Antioxidant and inflammatory response following high-fat meal consumption in overweight subjects
European Journal of Nutrition, 07/31/2012
Miglio C et al. - Present results indicate that as a consequence of an excess of dietary fat, the body responds through an inflammatory reaction, which is accompanied by an increment of endogenous antioxidant defenses, mediated by uric acid (UA) and thiols (SH), but not by vitamins C and E and carotenoids. Although further studies are needed, results of the current investigation represent novel findings on endogenous strategies of redox defense from fat overloads.Methods
- Fifteen healthy overweight subjects were recruited for the study.
- After HFM consumption, plasma glucose, insulin, uric acid (UA), triglycerides (TG), total cholesterol (TC), thiols (SH), inflammatory cytokines (IL-6 and TNF-alpha) and dietary antioxidants were measured at 0, 0, 5, 1, 2, 4, 6 and 8 h points from ingestion.
- The ingestion of HFM induced significant increases in both TG and TC, with peaks at 4 h (p < 0.001) and 8 h (p < 0.01), respectively.

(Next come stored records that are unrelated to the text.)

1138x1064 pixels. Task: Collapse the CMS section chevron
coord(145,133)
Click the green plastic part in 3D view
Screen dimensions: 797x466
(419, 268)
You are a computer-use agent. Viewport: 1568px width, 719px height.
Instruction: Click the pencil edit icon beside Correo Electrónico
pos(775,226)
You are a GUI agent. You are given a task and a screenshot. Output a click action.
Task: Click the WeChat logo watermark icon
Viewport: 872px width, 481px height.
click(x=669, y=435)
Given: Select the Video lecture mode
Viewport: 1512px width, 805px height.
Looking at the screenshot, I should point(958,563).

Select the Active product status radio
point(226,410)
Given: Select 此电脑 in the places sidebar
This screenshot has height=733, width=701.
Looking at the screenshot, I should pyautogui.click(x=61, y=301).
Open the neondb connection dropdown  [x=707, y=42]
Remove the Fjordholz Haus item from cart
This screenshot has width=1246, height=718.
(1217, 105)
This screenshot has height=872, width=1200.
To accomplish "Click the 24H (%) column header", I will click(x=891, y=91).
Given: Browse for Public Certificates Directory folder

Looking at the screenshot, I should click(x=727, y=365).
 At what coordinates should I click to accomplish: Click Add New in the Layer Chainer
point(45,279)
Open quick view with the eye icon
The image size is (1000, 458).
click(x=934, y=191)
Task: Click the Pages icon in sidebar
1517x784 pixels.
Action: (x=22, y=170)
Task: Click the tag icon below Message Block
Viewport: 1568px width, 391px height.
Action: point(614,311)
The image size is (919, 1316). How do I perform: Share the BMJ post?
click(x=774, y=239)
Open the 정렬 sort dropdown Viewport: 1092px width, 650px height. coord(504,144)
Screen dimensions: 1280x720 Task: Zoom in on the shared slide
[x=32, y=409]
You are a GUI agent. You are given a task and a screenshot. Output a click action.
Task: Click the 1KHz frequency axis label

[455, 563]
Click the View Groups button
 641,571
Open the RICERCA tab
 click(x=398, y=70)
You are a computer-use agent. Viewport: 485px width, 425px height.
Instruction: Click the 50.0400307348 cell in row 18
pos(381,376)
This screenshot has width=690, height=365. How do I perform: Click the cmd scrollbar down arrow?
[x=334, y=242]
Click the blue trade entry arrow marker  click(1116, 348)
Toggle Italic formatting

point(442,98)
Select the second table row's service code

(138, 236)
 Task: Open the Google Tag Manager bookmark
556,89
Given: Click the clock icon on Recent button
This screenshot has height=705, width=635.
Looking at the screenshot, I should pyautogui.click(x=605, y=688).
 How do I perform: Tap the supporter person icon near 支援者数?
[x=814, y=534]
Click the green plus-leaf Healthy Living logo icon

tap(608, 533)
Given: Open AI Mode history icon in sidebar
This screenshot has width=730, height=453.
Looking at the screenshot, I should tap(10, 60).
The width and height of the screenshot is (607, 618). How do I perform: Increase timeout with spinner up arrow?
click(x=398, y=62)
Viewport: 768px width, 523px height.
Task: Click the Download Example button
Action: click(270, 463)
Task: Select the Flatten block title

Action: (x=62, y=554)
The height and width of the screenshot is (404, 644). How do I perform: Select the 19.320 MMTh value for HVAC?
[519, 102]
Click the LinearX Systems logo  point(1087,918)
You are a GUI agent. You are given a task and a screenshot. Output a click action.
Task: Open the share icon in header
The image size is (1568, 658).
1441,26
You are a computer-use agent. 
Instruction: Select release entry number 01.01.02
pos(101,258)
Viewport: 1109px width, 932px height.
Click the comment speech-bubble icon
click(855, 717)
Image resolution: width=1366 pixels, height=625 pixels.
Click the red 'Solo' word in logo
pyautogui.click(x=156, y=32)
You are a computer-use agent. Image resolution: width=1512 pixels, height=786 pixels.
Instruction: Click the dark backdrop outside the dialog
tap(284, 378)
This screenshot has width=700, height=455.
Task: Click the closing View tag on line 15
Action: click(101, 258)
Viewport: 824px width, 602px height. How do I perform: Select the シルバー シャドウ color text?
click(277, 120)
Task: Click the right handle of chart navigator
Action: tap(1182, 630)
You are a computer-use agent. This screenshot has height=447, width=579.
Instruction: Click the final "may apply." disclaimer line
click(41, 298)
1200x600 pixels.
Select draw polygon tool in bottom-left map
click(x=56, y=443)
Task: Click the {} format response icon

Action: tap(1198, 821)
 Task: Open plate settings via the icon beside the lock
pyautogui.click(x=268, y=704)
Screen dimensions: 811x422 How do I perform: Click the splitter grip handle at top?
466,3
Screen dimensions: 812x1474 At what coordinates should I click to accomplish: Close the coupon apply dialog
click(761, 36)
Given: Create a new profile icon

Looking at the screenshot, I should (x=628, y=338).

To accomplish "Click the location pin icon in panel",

- IL-6 and TNF-(alpha) significantly increased postprandially, reaching maximum concentrations 8 h after meal consumption (p < 0.001).
- Whereas plasma concentrations of vitamins and carotenoids were not changed by HFM, SH and UA increased, peaking 2–4 h postingestion (p < 0.001 and 0.01, respectively).
- Increments of SH and UA were positively correlated with AUC for TG (Pearson coefficient 0.888, p < 0.001 and 0.923, p < 0.001, respectively).